DIRECTIONS:
Print the line containing "This screenshot has height=601, width=1393." and each line after it through the end of the material below, exactly as it appears, but skip the pictures.

RECORDS SUPPLIED:
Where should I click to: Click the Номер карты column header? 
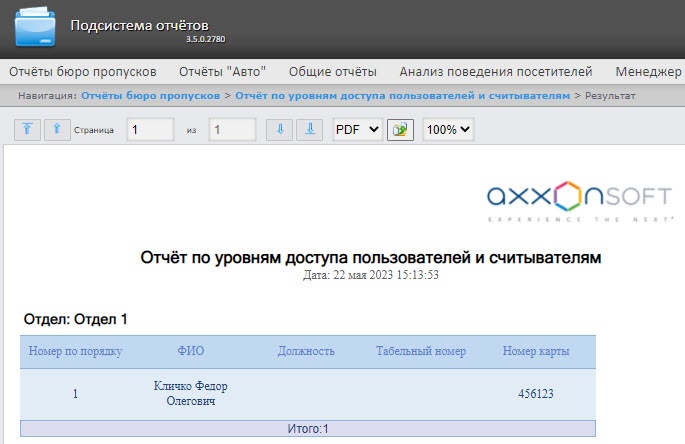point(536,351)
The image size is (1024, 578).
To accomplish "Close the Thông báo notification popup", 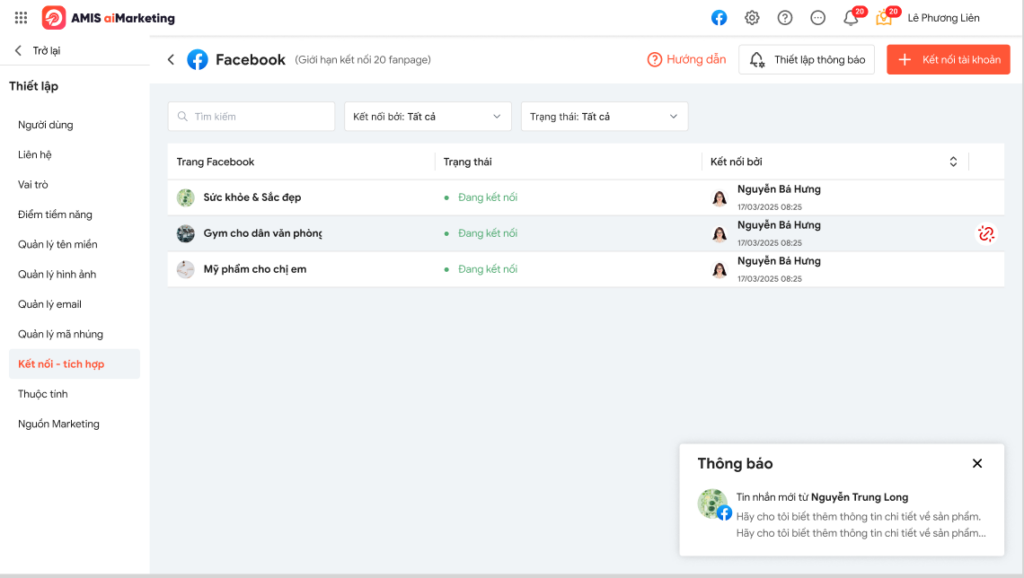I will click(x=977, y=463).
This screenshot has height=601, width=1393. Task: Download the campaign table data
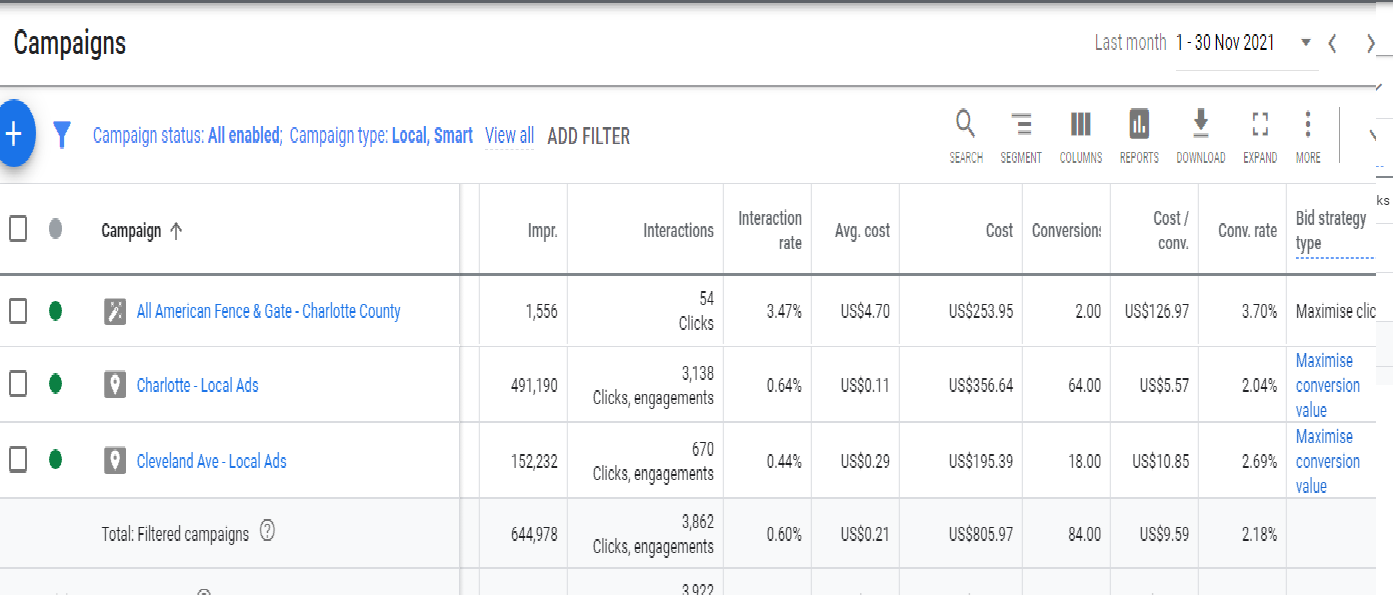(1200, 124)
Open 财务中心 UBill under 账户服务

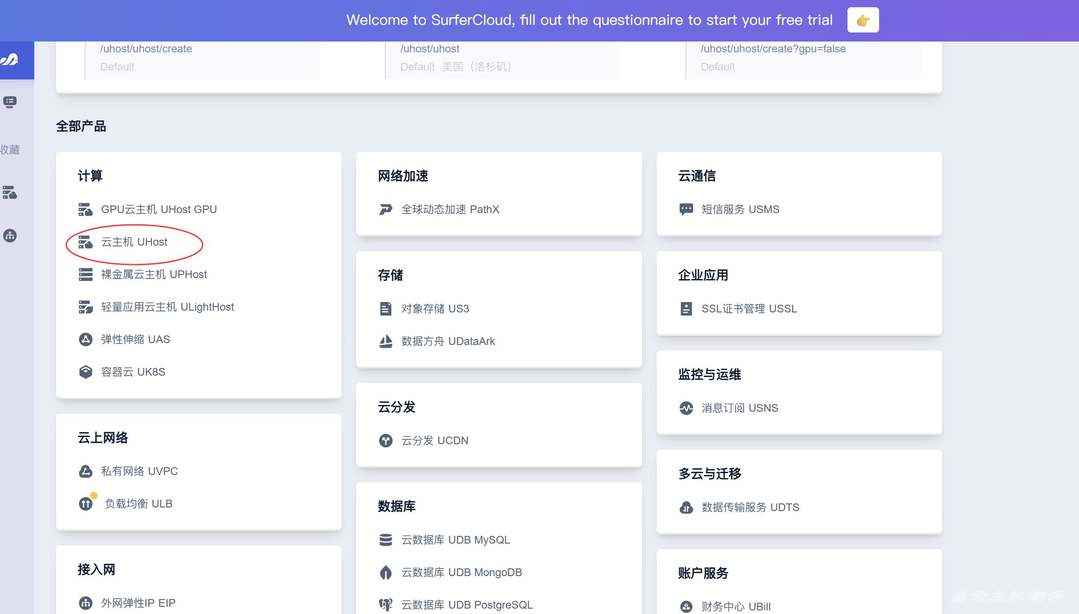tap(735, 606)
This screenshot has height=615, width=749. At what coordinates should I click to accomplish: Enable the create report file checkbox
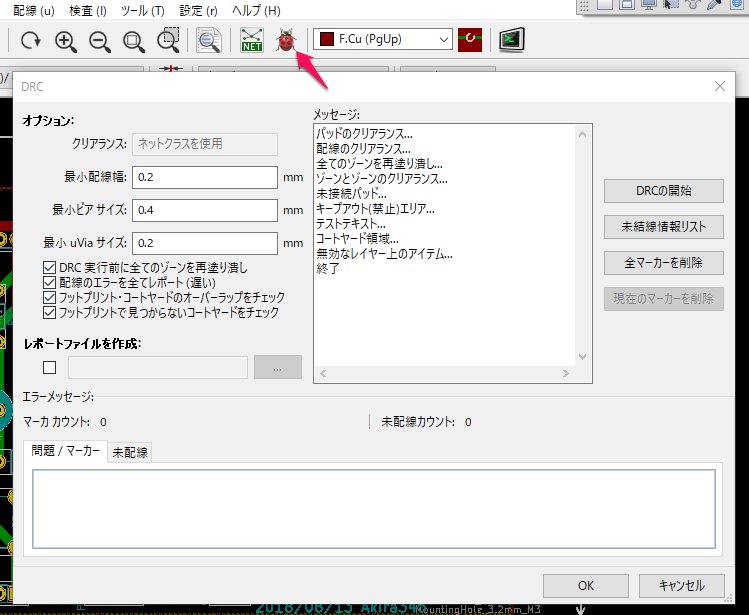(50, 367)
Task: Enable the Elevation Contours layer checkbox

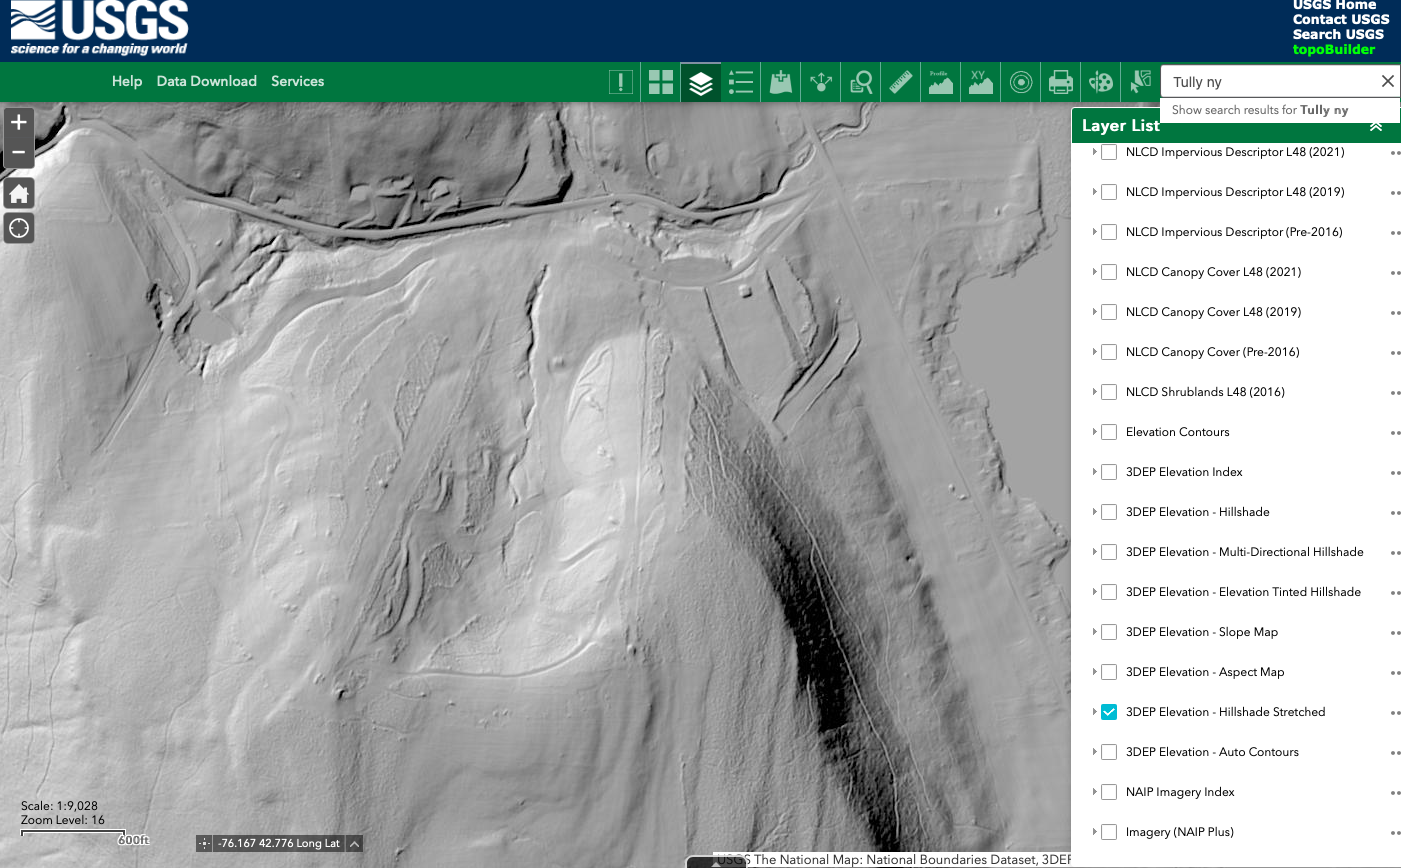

EXERCISE ANSWER:
This screenshot has height=601, width=1393. Task: Download the campaign table data
(1200, 124)
Open 财务中心 UBill under 账户服务

tap(735, 606)
This screenshot has height=615, width=749. At what coordinates should I click to accomplish: Enable the create report file checkbox
(50, 367)
Task: Enable the Elevation Contours layer checkbox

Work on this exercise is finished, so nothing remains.